As the story develops, Quartermain evokes some wonderful, precise imagery: when Frances tries to find out what’s going on with a “domestic quarrel” (84) in Jack’s room, “[t]he grubby little fridge kept its blank face shut” (83). Later, at the Biltmore bar, brash UBC students “seethed and swirled around each other like rushing water crashing and tumbling through rapids, as certain as a river of where they were going” (91). Frances, thinking of her roots growing up, admits, “I’d crawled their forests [around Cultus Lake] like a flea in the fur of a bear” (144). Conversely, Quartermain invents a few tortured tropes: “Echoes of ‘down’ and ‘out’ slalomed down the white slope of this thought leaving interlocking zigzags in its pristine powder” (77). Perhaps this image reflects the fact that Frances is high on hash at the time! Quartermain matches her particular style with a highly literary tone. It’s a novel rife with so many references to literature, music and art that the cover art itself offers the reader a preview, with its west coast rendering of Tennyson’s “Lady of Shalott.”

By her journey’s close Frances discovers where she fits in is not where she might like to think she would. Ironically, her infatuation with her well-heeled university girlfriend Dagmar causes her heartache, just as her love for her English professor proves to be one-sided. Yet a sense of belonging can come from odd places, as Frances realizes when she makes some deeper connections with each of her roommates, especially campy Carla. Yet, even more surprising, who would expect that Frances could feel such powerful sensations with “sleazy Dwight” (185) that she could not experience with Nigel, despite his “cool John Lennon stares” (140)?

In the end, we are drawn convincingly into Frances’ world. Readers of U Girl will also appreciate and enjoy recognizing so many local haunts revealed in these pages. The ones who are likely to be the most enchanted are those who can identify the myriad allusions, relate to the trials and triumphs of writing, or, like Frances, aspire to do so and grow in the process.

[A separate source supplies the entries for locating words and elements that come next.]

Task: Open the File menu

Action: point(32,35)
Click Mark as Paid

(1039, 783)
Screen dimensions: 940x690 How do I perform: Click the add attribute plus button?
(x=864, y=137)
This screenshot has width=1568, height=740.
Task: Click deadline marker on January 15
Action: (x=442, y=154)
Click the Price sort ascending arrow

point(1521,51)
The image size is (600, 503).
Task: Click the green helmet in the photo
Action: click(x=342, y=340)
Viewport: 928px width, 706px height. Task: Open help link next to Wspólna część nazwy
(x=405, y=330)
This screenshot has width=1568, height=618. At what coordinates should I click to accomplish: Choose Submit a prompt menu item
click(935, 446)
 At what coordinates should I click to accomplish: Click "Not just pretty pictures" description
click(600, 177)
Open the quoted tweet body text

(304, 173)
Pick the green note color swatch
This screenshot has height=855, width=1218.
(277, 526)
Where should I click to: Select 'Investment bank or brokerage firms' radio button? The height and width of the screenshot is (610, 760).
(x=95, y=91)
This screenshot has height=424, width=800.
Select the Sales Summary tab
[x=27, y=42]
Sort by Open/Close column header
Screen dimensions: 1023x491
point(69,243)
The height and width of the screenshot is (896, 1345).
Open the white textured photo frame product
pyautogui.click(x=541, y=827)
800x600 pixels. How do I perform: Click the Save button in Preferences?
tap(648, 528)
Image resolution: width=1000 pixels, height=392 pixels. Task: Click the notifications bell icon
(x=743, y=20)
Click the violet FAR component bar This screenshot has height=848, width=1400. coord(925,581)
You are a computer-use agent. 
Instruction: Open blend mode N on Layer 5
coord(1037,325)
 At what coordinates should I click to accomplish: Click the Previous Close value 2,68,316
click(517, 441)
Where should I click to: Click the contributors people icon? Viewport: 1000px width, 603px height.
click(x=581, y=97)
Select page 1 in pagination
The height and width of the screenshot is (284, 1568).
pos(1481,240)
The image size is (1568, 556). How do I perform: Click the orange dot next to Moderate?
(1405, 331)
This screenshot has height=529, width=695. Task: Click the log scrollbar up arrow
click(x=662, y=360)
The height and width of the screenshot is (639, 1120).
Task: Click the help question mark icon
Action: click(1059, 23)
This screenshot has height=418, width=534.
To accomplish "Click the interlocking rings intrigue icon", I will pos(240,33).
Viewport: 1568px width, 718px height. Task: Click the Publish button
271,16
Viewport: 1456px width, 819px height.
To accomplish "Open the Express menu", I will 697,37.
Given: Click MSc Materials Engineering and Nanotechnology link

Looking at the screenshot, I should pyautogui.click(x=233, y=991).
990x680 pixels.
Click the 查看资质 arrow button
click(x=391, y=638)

Andrea Westcott received her undergraduate degree from the University of Alberta in Honours English and her MA from Queen’s in Kingston, ON. Her MA thesis compared Carlyle to Disraeli. Andrea’s PhD, granted from the University of Toronto, is entitled “The Art of Anne Bronte”. Her teaching career began in the English Department at UBC, and since then, Professor Westcott has been teaching at Capilano University. She is a member of the Women’s and Gender Studies Department at Capilano University, researching and writing about women writers from the Victorian period through to the present. See, for example, the essay, “A Matter of Strong Prejudice: Gilbert Markham’s Self-Portrait”, published in New Approaches to the Literary Art of Anne Bronte edited by Julie Nash and Barbara A. Seuss.